* [What you should do]: Reproduce every line below exactly as written; do not include the images.

Stored items from a collection
● ● ● ● ●
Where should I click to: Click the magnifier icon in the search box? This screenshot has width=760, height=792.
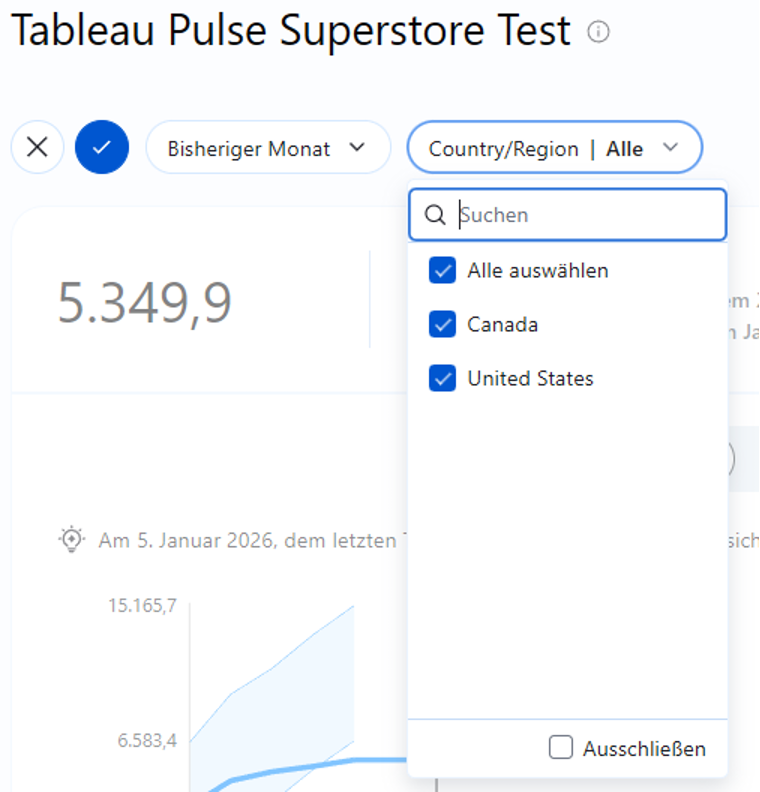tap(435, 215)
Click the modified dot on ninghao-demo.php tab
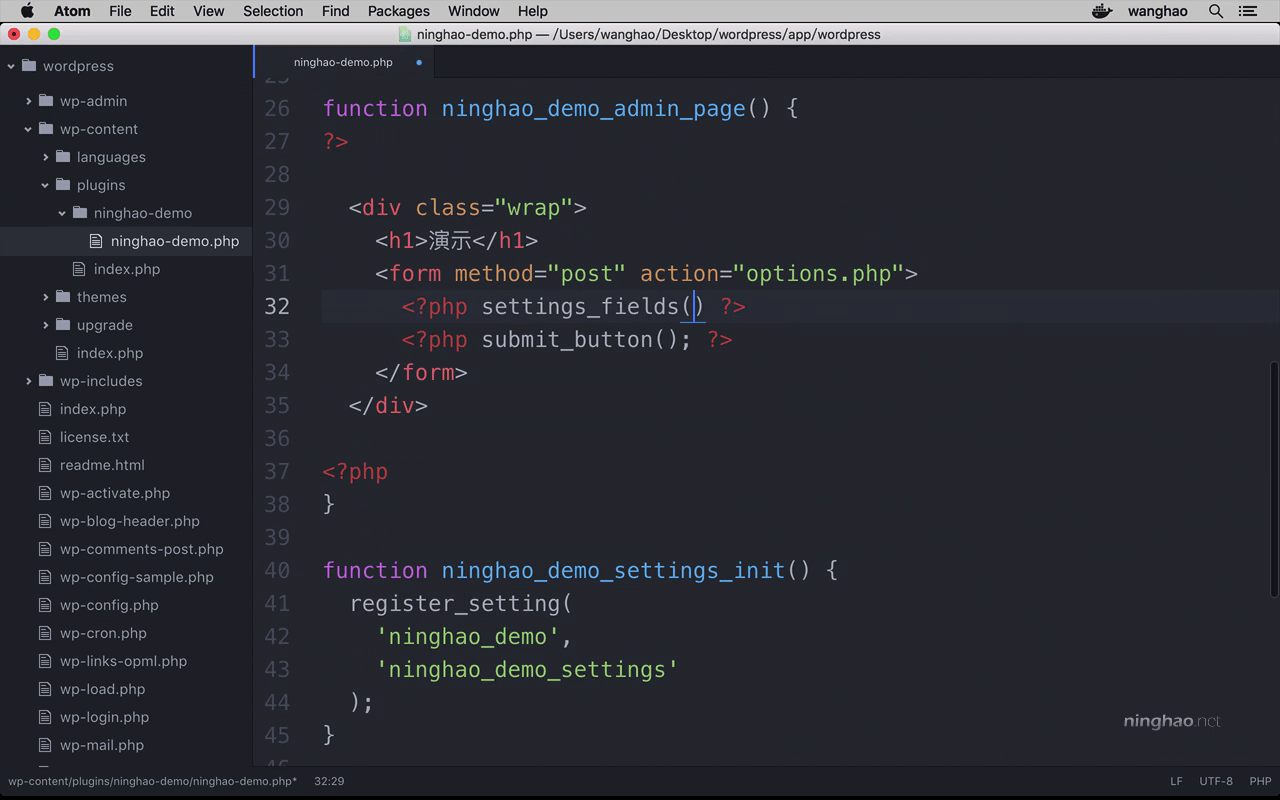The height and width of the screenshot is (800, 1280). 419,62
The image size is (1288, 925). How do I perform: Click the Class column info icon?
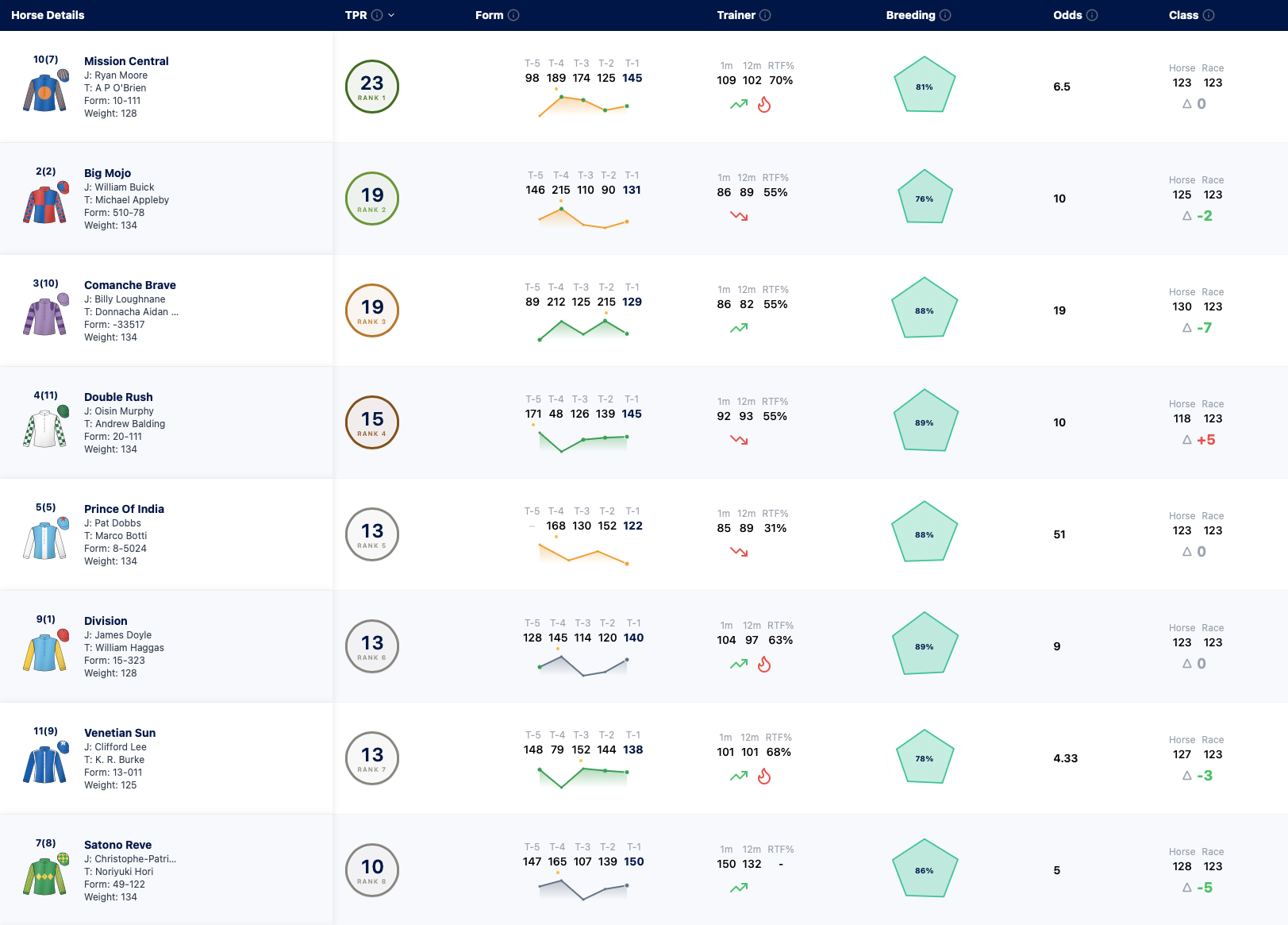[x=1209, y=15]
● ● ● ● ●
* [Response box]:
Where should I click to: Click the magnifier icon in the search box? This screenshot has width=760, height=792.
tap(435, 215)
Click the modified dot on ninghao-demo.php tab
The height and width of the screenshot is (800, 1280). 419,62
The image size is (1288, 925). How do I perform: Click the Class column info icon?
[x=1209, y=15]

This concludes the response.